## OBJECTIVE:
Copy the lines from the one containing "This screenshot has width=1526, height=784." through the one containing "pyautogui.click(x=124, y=235)", replacing "computer-use agent" with "desktop agent" and changing nothing else. Give only those lines.

+++++

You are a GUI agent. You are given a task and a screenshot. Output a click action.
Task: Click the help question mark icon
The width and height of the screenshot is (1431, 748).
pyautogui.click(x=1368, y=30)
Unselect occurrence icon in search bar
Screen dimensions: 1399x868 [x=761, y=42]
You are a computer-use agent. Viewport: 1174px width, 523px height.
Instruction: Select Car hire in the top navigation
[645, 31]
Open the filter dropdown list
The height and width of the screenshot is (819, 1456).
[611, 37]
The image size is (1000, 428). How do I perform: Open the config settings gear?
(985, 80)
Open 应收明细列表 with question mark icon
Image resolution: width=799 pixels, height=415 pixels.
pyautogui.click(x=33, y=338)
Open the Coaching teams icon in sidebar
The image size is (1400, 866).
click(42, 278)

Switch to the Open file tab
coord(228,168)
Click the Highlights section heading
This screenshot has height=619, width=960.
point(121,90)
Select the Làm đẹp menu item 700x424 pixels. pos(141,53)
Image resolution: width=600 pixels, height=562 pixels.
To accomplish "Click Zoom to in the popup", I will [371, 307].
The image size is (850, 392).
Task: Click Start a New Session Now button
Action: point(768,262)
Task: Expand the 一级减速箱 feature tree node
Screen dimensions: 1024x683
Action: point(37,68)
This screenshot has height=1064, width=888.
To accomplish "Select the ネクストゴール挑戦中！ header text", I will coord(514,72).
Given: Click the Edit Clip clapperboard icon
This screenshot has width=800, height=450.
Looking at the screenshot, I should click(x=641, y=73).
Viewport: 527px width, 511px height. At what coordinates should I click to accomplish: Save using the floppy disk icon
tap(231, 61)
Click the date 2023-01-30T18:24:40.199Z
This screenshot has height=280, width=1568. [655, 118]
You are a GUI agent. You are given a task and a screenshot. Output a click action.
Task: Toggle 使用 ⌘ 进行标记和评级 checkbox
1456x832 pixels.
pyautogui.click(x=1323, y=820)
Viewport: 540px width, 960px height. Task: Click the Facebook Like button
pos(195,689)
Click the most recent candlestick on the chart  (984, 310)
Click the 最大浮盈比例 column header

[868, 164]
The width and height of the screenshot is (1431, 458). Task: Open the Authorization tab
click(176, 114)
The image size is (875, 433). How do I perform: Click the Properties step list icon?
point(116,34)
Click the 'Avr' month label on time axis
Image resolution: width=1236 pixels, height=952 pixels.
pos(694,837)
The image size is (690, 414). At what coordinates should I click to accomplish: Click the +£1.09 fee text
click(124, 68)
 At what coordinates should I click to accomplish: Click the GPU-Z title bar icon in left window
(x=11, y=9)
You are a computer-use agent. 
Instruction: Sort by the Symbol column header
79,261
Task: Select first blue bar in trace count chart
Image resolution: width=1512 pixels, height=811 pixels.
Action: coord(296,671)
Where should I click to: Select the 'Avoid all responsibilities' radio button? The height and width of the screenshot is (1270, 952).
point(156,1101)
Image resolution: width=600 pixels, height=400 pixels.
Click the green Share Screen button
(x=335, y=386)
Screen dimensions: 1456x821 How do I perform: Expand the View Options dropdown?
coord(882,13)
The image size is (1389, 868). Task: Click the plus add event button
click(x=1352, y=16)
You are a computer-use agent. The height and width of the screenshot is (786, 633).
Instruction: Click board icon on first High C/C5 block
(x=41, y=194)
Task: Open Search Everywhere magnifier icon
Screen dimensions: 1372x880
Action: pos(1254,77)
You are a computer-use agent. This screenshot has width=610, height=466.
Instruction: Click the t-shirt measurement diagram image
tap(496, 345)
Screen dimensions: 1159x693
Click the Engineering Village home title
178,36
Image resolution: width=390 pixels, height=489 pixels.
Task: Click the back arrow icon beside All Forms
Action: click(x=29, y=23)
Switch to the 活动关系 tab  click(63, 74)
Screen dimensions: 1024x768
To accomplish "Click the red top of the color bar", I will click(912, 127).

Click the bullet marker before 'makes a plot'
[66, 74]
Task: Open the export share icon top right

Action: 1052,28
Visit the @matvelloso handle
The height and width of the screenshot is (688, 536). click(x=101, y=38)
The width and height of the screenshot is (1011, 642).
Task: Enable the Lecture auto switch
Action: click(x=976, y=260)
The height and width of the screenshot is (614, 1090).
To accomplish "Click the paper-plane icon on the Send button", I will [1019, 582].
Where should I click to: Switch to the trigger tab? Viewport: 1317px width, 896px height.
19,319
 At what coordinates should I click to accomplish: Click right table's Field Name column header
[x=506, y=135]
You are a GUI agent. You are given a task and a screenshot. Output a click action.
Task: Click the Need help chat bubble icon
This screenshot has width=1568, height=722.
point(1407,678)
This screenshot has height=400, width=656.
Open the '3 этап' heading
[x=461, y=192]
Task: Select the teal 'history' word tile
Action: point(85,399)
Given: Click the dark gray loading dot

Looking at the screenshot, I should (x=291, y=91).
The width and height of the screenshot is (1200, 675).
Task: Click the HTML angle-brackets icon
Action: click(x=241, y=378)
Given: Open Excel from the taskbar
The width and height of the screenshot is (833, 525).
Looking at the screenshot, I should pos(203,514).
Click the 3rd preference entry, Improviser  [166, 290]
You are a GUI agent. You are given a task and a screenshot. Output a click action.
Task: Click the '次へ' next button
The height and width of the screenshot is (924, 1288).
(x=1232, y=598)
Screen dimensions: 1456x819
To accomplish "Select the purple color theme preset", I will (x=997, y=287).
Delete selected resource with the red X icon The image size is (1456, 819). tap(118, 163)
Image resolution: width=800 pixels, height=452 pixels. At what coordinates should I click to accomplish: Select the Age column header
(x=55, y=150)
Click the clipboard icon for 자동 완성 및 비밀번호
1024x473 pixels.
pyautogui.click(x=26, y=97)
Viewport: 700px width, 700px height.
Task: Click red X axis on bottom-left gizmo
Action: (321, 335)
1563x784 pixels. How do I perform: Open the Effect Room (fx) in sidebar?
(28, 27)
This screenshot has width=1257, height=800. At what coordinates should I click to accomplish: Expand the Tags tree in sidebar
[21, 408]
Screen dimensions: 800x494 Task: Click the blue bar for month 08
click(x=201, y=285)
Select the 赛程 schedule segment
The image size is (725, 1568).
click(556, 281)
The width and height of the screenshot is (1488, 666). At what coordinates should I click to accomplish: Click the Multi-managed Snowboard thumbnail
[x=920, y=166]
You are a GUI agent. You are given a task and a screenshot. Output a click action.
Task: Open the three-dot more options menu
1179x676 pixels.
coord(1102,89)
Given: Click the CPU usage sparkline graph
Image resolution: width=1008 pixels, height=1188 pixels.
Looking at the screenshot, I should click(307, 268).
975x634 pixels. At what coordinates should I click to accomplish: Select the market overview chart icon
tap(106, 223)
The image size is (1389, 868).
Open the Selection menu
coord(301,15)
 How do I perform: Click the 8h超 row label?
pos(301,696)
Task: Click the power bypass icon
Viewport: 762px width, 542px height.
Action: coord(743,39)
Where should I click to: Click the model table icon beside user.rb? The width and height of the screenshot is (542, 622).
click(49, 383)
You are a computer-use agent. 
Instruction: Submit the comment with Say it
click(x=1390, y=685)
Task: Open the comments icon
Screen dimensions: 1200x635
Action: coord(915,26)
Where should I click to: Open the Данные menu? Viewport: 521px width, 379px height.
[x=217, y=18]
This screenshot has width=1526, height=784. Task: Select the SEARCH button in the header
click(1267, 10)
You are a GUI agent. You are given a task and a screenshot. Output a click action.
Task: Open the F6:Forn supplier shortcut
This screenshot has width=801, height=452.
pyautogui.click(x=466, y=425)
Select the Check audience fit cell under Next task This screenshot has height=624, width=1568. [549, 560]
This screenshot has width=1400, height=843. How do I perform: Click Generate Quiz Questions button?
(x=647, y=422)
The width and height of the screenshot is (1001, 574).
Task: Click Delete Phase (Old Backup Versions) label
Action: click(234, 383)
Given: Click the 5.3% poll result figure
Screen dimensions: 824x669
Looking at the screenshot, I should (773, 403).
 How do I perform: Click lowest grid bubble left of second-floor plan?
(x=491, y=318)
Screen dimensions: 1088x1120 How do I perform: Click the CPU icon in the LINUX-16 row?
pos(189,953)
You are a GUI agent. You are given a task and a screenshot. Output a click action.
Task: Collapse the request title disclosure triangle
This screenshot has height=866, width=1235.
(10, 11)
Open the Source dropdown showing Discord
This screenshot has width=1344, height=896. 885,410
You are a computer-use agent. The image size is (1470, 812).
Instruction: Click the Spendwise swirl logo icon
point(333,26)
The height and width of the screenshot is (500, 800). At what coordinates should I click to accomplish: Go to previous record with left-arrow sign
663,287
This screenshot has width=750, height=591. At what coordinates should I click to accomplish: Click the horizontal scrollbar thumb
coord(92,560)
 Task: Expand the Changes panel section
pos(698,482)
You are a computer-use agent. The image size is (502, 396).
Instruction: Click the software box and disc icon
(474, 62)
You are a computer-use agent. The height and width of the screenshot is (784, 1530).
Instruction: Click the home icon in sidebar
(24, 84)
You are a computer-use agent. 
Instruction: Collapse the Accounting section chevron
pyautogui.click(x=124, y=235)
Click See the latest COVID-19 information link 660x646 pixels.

+++++

## TASK RESULT:
This screenshot has width=1526, height=784. Task: Select the SEARCH button in the header
click(1267, 10)
You are a GUI agent. You are given a task and a screenshot. Output a click action.
Task: Open the F6:Forn supplier shortcut
This screenshot has width=801, height=452.
pyautogui.click(x=466, y=425)
Select the Check audience fit cell under Next task This screenshot has height=624, width=1568. [549, 560]
This screenshot has width=1400, height=843. How do I perform: Click Generate Quiz Questions button?
(x=647, y=422)
The width and height of the screenshot is (1001, 574).
Task: Click Delete Phase (Old Backup Versions) label
Action: click(234, 383)
Given: Click the 5.3% poll result figure
Screen dimensions: 824x669
Looking at the screenshot, I should (773, 403).
 How do I perform: Click lowest grid bubble left of second-floor plan?
(x=491, y=318)
Screen dimensions: 1088x1120 How do I perform: Click the CPU icon in the LINUX-16 row?
pos(189,953)
You are a GUI agent. You are given a task and a screenshot. Output a click action.
Task: Collapse the request title disclosure triangle
This screenshot has height=866, width=1235.
(10, 11)
Open the Source dropdown showing Discord
This screenshot has width=1344, height=896. 885,410
You are a desktop agent. The image size is (1470, 812).
Instruction: Click the Spendwise swirl logo icon
point(333,26)
The height and width of the screenshot is (500, 800). At what coordinates should I click to accomplish: Go to previous record with left-arrow sign
663,287
This screenshot has width=750, height=591. At what coordinates should I click to accomplish: Click the horizontal scrollbar thumb
coord(92,560)
 Task: Expand the Changes panel section
pos(698,482)
You are a desktop agent. The image size is (502, 396).
Instruction: Click the software box and disc icon
(474, 62)
You are a desktop agent. The height and width of the screenshot is (784, 1530).
Instruction: Click the home icon in sidebar
(24, 84)
You are a desktop agent. 
Instruction: Collapse the Accounting section chevron
pyautogui.click(x=124, y=235)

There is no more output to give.